Chronique d’une interpellation politique

 

Le lundi 23 janvier, était prévue la signature du protocole de préfiguration pour le territoire Est Ensemble entre les maires de l’EPCI (établissement public de coopération intercommunale) « Est Ensemble », le président de l’ANRU (François Pupponi), le président d’Est Ensemble (Gérard Cosme) et le ministre de la ville (Patrick Khanner).

Un protocole de préfiguration, c’est un préalable obligatoire à tout projet de renouvellement urbain. Il est signé entre les parties concernées soit l’État, les collectivités, les bailleurs mais aussi … les habitants ! Enfin, soyons précis.
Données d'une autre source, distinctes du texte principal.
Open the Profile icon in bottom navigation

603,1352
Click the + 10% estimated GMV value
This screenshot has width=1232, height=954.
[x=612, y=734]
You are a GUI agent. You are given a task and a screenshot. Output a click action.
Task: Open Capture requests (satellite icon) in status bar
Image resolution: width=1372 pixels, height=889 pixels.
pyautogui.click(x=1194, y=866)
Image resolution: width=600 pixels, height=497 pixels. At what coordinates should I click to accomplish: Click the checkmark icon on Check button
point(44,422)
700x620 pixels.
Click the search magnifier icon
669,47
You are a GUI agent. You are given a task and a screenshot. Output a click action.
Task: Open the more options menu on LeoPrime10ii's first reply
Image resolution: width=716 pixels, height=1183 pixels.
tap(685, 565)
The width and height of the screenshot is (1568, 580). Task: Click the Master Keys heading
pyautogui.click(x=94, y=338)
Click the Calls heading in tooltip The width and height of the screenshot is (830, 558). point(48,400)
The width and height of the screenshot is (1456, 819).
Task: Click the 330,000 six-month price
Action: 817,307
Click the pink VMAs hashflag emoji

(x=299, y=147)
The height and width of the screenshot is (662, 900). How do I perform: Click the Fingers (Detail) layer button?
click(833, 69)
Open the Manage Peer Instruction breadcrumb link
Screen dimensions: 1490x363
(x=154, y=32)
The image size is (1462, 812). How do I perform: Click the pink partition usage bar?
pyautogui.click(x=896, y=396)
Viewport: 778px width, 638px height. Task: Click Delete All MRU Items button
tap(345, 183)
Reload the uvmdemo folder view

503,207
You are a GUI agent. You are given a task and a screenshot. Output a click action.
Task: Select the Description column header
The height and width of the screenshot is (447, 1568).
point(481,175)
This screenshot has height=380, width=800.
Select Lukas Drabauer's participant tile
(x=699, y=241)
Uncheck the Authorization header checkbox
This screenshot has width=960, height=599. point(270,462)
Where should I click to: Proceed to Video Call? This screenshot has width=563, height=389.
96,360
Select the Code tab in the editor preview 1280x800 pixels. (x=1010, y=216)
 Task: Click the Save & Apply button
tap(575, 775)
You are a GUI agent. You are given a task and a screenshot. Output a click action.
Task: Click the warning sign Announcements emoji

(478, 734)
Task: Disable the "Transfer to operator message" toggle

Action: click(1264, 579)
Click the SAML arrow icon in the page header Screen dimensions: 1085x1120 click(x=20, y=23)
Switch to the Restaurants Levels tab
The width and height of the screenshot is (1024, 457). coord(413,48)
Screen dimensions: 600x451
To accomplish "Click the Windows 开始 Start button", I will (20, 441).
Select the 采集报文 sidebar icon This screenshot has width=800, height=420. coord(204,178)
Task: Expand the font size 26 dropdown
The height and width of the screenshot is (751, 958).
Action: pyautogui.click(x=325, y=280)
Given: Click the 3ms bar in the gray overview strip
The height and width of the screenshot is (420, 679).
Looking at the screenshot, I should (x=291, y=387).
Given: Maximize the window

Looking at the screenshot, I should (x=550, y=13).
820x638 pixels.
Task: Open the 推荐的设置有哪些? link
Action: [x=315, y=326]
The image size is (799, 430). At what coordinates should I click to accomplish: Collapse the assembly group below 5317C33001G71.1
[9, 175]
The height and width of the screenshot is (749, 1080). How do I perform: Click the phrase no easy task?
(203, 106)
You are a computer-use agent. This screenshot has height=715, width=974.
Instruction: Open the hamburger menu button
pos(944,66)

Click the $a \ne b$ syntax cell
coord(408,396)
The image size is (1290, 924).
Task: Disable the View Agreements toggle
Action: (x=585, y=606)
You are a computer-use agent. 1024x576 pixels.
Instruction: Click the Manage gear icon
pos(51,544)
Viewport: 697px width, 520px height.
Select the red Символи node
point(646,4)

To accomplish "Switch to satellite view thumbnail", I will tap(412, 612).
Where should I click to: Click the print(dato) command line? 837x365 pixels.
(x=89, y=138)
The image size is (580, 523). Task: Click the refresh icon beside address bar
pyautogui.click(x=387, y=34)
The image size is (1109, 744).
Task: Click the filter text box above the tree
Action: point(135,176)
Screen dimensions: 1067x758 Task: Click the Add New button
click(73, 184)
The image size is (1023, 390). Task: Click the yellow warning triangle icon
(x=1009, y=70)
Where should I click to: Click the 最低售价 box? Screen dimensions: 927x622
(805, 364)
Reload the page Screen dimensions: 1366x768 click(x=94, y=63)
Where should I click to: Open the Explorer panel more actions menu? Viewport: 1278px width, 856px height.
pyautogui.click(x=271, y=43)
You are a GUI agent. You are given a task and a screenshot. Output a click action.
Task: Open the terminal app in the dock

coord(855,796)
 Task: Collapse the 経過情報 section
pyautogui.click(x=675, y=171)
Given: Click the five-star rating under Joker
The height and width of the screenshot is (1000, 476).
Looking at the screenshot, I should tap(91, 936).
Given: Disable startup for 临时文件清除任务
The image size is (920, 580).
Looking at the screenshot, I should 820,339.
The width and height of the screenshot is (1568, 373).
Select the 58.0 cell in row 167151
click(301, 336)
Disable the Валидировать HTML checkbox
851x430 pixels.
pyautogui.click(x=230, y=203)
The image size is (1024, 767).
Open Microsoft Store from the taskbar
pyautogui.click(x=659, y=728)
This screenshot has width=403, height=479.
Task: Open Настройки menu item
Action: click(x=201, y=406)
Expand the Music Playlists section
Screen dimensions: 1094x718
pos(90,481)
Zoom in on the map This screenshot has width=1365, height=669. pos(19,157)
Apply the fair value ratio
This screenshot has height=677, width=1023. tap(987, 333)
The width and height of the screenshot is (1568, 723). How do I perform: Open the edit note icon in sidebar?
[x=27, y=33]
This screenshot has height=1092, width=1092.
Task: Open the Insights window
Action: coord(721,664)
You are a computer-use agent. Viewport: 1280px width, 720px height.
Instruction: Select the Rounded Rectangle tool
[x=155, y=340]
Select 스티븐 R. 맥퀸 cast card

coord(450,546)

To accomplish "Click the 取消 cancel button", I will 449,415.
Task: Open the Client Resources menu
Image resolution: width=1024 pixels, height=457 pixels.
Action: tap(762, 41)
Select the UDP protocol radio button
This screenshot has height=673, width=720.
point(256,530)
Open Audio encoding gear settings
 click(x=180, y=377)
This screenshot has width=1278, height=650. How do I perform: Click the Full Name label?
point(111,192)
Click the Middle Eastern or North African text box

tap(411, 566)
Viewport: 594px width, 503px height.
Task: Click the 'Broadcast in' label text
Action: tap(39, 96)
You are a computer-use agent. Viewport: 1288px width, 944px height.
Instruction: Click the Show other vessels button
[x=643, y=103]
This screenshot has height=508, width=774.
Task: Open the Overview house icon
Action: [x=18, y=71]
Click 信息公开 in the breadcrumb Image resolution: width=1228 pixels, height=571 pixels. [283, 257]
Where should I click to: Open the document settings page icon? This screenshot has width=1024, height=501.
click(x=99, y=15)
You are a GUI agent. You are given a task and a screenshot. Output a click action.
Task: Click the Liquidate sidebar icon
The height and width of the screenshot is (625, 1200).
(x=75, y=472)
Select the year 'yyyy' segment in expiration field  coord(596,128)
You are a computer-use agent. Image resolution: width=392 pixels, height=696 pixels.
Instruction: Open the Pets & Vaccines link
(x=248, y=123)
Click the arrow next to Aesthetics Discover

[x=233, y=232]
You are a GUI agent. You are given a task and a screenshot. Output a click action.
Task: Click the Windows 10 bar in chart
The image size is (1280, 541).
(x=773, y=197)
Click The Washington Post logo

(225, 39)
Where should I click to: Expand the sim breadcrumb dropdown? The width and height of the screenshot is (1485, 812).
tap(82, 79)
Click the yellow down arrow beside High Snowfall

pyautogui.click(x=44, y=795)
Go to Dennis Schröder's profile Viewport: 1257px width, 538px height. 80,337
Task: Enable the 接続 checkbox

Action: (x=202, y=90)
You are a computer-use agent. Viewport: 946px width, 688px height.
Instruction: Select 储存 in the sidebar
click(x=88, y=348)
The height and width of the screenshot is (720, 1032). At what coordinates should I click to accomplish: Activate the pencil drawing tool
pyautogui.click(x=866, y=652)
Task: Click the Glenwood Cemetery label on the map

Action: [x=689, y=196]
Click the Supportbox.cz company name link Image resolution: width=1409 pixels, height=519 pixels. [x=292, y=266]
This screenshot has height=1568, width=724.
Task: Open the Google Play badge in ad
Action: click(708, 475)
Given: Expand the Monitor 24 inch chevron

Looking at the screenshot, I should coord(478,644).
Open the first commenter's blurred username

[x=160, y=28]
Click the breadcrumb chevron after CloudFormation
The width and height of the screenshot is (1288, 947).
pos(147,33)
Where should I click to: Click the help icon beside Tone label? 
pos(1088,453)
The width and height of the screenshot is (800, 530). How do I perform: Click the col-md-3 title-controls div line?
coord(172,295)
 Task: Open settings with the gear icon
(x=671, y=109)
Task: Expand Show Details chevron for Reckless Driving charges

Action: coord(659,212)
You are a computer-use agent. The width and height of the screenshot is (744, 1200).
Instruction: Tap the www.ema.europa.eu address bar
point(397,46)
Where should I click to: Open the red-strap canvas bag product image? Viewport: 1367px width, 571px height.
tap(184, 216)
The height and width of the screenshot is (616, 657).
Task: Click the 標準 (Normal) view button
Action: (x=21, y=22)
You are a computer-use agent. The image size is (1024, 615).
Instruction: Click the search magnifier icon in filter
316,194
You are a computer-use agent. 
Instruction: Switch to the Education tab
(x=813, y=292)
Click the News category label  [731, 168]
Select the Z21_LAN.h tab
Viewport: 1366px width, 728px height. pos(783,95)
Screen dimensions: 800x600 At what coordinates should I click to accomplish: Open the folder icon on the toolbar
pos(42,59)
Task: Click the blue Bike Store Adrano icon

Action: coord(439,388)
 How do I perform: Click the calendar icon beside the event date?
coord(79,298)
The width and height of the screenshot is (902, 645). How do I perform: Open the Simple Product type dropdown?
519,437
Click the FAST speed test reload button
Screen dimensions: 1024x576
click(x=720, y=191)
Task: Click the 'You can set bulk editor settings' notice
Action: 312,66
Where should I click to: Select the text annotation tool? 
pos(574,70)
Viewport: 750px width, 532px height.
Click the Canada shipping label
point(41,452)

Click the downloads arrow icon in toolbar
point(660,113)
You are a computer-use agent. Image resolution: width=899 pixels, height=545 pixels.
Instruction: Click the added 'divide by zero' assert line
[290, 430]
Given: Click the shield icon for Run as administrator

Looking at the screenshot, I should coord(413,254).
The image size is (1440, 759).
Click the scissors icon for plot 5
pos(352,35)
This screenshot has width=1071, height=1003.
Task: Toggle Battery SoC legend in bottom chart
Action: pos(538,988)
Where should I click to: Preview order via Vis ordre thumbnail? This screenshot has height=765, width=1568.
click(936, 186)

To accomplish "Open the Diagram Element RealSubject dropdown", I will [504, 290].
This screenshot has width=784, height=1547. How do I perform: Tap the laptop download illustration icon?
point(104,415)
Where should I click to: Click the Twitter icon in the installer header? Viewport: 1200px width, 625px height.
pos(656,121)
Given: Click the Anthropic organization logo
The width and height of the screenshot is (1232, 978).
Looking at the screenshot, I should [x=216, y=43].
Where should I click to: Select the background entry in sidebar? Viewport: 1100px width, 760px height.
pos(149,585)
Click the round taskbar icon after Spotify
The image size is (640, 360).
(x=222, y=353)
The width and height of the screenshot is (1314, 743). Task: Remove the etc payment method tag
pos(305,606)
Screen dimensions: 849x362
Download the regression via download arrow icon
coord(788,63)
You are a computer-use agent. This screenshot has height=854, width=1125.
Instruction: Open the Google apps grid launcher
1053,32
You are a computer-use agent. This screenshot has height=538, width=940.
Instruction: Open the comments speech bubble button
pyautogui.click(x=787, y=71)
Il n’est pas formellement signé par les habitants mais ceux-ci sont censés y avoir contribué. Or, dans beaucoup de quartiers, la concertation n’a pas eu lieu. C’est notamment le cas à Gagarine, quartier de Romainville, menacé de démolition.

Afin de s’opposer à ces projets décidés sans co-construction et consultation, plusieurs associations (DAL-HLM, APPUII, association Spoutnik du quartier Gagarine de Romainville et la coordination Pas Sans Nous) ont lancé un appel au rassemblement au siège d’Est Ensemble où avait lieu la signature. L’intention était de montrer que de manière générale, la concertation citoyenne et la co-construction, toutes deux inscrites dans la loi, ne fonctionnent pas de manière effective.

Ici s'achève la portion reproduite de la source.